The Amiga personal computer was introduced in July 1985 by Commodore International. The first model, the Amiga 1000 was a computer that embodied the vision of its creators about a machine with hardware and software technological advances that could provide state-of-the-art multimedia capabilities and a computing experience like no other near its price segment. It was truly a computer way ahead of its time!
That concept, was also captured in Commodore’s marketing efforts where slogans like ‘Amiga. The computer for the creative mind‘ and ‘Amiga. Gives you a creative edge‘ were used. The Amiga architecture utilized custom designed chips that provided its special graphical and musical abilities.
In 1987, Commodore released the low cost Amiga 500 model which made a successful entry into the home micros market. It was the model with most sales of the Amiga family worldwide (estimated around 5-6 millions) and also my first Amiga computer, bought in late 1988. The Amiga 500 offered the same capabilities with the A1000 but in a case with integrated keyboard, a design followed by most of the home micros in the 80s. At the same time a big box model, called Amiga 2000, is introduced which, while posses the same technical capabilities, offers plentiful of expansion options.

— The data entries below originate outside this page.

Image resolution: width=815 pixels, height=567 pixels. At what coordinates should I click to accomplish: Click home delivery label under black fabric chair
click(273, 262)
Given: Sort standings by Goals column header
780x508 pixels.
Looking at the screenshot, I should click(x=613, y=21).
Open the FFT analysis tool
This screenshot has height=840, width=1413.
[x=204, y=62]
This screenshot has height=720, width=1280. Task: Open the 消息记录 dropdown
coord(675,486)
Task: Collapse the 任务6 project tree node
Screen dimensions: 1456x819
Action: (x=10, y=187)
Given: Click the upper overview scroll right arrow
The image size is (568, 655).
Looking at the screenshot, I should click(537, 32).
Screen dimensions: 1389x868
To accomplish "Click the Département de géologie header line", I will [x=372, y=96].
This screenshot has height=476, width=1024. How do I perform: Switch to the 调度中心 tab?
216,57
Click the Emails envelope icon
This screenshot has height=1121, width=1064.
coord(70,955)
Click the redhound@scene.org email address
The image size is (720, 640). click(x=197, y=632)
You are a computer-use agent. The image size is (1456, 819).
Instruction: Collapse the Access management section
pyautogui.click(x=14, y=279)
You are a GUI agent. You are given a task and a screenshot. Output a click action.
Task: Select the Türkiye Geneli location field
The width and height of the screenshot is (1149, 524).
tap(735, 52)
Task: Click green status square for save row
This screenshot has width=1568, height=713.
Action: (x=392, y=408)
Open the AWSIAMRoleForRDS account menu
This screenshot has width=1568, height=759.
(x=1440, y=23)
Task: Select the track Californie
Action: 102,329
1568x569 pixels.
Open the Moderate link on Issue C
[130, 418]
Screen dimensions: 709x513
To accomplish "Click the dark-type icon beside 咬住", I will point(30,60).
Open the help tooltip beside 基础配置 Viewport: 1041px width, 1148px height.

The next model comes in 1990 with the Amiga 3000 machine – the most powerful Amiga model so far – sporting a sexy desktop case, that marks it as one of the most beautiful Amiga designs ever made. On the budget line, Commodore released the Amiga 500+ in 1991, which was superseded by Amiga 600 the next year. All these models utilize the enhanced chip set (ECS) which is an improved version of the original Amiga custom chips (OCS).
Back in 1991 Commodore also made a debut with the – then new – optical media, the CDROM. Their effort led to the release of a consumer based device, named Commodore CDTV, targeting the home-entertainment market.
In the last quarter of 1992, a new significantly improved model comes into the light, named Amiga 1200. This new Amiga comes with the third generation custom chip set called Advanced Graphics Architecture (AGA). Along with the home-computer market oriented A1200, a new big desktop model is introduced, which also sports the AGA chip set, the Amiga 4000.
In September of 1993 the last member of the Amiga family was released. It was the Amiga CD32. It was the first 32-bit home video games console released in the world and Commodore tried to position it against a very competitive game consoles market of the early 90’s. Unfortunately accumulated financial problems and questionable business-strategy decisions led to Commodore’s bankruptcy a few months later in April 1994.